Brytyjska prasa dopiero teraz podała szczegóły sprawy, ponieważ sędzia Peter Jackson orzekł, że nie wolno niczego pisać na ten temat, póki nastolatka żyje.
"Mam tylko 14 lat i nie chcę umierać, ale wiem, że to się stanie. Myślę, że zamrożenie ciała daje mi szansę na wyleczenie w przyszłości, możliwe, że nawet za kilkaset lat. Nie chcę być pochowana pod ziemią. Chcę żyć i to żyć długo. Myślę, że w przyszłości uczeni znajdą lekarstwo na mojego raka i mnie obudzą. Chcę mieć tę szansę. To moje życzenie." - napisała nastolatka w oświadczeniu przesłanym sądowi.

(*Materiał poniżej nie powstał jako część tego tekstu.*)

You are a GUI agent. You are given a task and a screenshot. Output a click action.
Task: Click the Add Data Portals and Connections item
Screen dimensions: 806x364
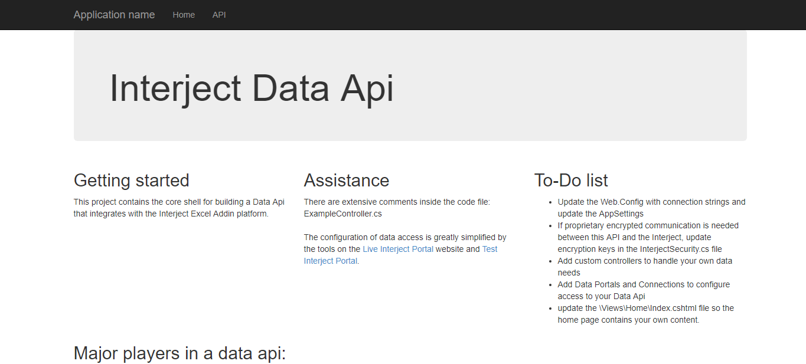(x=644, y=290)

Sąd Najwyższy w Londynie przychylił się do prośby dziewczynki i zgody matki (niepełnoletnia potrzebowała zgody rodziców - przyp. red.) i zgodził się na zamrożenie jej ciała.
Nastolatka zmarła 17 października, a jej ciało zostało zachowane i przetransportowane z Londynu do Stanów Zjednoczonych. Tam ciało zostało zamrożone przez prywatną firmę. Proces kosztował 37 tys. funtów i opłaciła go rodzina ze strony matki nastolatki.
Brytyjskie ministerstwo zdrowia wydało oświadczenie: „Przypadki takie jak JS (14-latka, która została zamrożona - przyp. red.) są rzadkie. Na razie nie ma aktualnych planów zmian legislacyjnych w tej dziedzinie, ale będziemy przyglądać się tej materii”.